[[ Records for this task, beginning ]]

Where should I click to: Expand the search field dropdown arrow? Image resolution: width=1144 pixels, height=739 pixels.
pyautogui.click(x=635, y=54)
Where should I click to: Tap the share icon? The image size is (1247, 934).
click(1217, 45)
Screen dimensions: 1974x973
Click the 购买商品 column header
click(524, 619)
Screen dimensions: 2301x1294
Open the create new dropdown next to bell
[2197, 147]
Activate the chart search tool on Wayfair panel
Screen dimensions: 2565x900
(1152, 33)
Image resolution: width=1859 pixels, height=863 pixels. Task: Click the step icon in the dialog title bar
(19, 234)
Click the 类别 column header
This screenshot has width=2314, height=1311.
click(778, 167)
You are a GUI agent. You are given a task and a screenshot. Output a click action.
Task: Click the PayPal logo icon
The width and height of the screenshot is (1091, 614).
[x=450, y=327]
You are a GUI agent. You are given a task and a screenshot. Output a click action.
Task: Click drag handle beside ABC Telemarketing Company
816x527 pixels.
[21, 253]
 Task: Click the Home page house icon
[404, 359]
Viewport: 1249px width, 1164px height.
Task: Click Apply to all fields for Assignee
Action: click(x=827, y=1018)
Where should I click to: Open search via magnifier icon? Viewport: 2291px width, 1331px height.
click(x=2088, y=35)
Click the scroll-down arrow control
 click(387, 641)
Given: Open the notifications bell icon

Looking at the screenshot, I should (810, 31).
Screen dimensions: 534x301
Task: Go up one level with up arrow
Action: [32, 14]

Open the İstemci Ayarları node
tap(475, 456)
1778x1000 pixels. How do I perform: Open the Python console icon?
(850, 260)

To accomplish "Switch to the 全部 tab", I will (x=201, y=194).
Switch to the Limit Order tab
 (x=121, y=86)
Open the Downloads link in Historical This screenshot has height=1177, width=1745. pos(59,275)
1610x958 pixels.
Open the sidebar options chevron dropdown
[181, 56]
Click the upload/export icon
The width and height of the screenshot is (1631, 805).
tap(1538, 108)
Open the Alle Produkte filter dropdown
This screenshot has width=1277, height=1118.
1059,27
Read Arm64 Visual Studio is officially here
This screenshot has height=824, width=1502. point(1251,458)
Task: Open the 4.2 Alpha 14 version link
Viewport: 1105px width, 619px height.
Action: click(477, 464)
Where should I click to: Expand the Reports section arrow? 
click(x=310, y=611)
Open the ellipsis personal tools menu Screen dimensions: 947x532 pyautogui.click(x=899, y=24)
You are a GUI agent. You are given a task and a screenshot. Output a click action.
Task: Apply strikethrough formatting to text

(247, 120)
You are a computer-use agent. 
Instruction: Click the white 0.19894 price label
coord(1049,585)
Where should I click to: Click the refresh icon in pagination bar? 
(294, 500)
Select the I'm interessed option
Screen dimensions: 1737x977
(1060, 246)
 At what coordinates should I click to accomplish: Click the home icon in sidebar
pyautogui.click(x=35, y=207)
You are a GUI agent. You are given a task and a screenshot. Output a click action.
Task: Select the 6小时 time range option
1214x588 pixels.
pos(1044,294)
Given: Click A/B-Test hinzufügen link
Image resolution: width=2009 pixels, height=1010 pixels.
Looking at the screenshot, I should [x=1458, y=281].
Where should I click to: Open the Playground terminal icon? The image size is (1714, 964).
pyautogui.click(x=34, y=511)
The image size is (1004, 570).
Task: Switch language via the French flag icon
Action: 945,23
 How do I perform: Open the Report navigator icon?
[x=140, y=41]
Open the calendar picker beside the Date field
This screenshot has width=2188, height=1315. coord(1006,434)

[[ Records for this task, end ]]

What you have to do: The only acceptable answer is the full set of entries, repeated exactly.

Exercise output:
Where should I click to: Expand the search field dropdown arrow? Image resolution: width=1144 pixels, height=739 pixels.
pyautogui.click(x=635, y=54)
Where should I click to: Tap the share icon? The image size is (1247, 934).
click(1217, 45)
Screen dimensions: 1974x973
Click the 购买商品 column header
click(524, 619)
Screen dimensions: 2301x1294
Open the create new dropdown next to bell
[2197, 147]
Activate the chart search tool on Wayfair panel
Screen dimensions: 2565x900
(1152, 33)
Image resolution: width=1859 pixels, height=863 pixels. Task: Click the step icon in the dialog title bar
(19, 234)
Click the 类别 column header
This screenshot has width=2314, height=1311.
click(778, 167)
You are a GUI agent. You are given a task and a screenshot. Output a click action.
Task: Click the PayPal logo icon
The width and height of the screenshot is (1091, 614).
[x=450, y=327]
You are a GUI agent. You are given a task and a screenshot. Output a click action.
Task: Click drag handle beside ABC Telemarketing Company
816x527 pixels.
[21, 253]
 Task: Click the Home page house icon
[404, 359]
Viewport: 1249px width, 1164px height.
Task: Click Apply to all fields for Assignee
Action: click(x=827, y=1018)
Where should I click to: Open search via magnifier icon? Viewport: 2291px width, 1331px height.
click(x=2088, y=35)
Click the scroll-down arrow control
 click(387, 641)
Given: Open the notifications bell icon

Looking at the screenshot, I should (810, 31).
Screen dimensions: 534x301
Task: Go up one level with up arrow
Action: [32, 14]

Open the İstemci Ayarları node
tap(475, 456)
1778x1000 pixels. How do I perform: Open the Python console icon?
(850, 260)

To accomplish "Switch to the 全部 tab", I will (x=201, y=194).
Switch to the Limit Order tab
 (x=121, y=86)
Open the Downloads link in Historical This screenshot has height=1177, width=1745. pos(59,275)
1610x958 pixels.
Open the sidebar options chevron dropdown
[181, 56]
Click the upload/export icon
The width and height of the screenshot is (1631, 805).
tap(1538, 108)
Open the Alle Produkte filter dropdown
This screenshot has width=1277, height=1118.
1059,27
Read Arm64 Visual Studio is officially here
This screenshot has height=824, width=1502. point(1251,458)
Task: Open the 4.2 Alpha 14 version link
Viewport: 1105px width, 619px height.
Action: click(477, 464)
Where should I click to: Expand the Reports section arrow? 
click(x=310, y=611)
Open the ellipsis personal tools menu Screen dimensions: 947x532 pyautogui.click(x=899, y=24)
You are a GUI agent. You are given a task and a screenshot. Output a click action.
Task: Apply strikethrough formatting to text

(247, 120)
You are a computer-use agent. 
Instruction: Click the white 0.19894 price label
coord(1049,585)
Where should I click to: Click the refresh icon in pagination bar? 
(294, 500)
Select the I'm interessed option
Screen dimensions: 1737x977
(1060, 246)
 At what coordinates should I click to accomplish: Click the home icon in sidebar
pyautogui.click(x=35, y=207)
You are a GUI agent. You are given a task and a screenshot. Output a click action.
Task: Select the 6小时 time range option
1214x588 pixels.
pos(1044,294)
Given: Click A/B-Test hinzufügen link
Image resolution: width=2009 pixels, height=1010 pixels.
Looking at the screenshot, I should [x=1458, y=281].
Where should I click to: Open the Playground terminal icon? The image size is (1714, 964).
pyautogui.click(x=34, y=511)
The image size is (1004, 570).
Task: Switch language via the French flag icon
Action: 945,23
 How do I perform: Open the Report navigator icon?
[x=140, y=41]
Open the calendar picker beside the Date field
This screenshot has width=2188, height=1315. coord(1006,434)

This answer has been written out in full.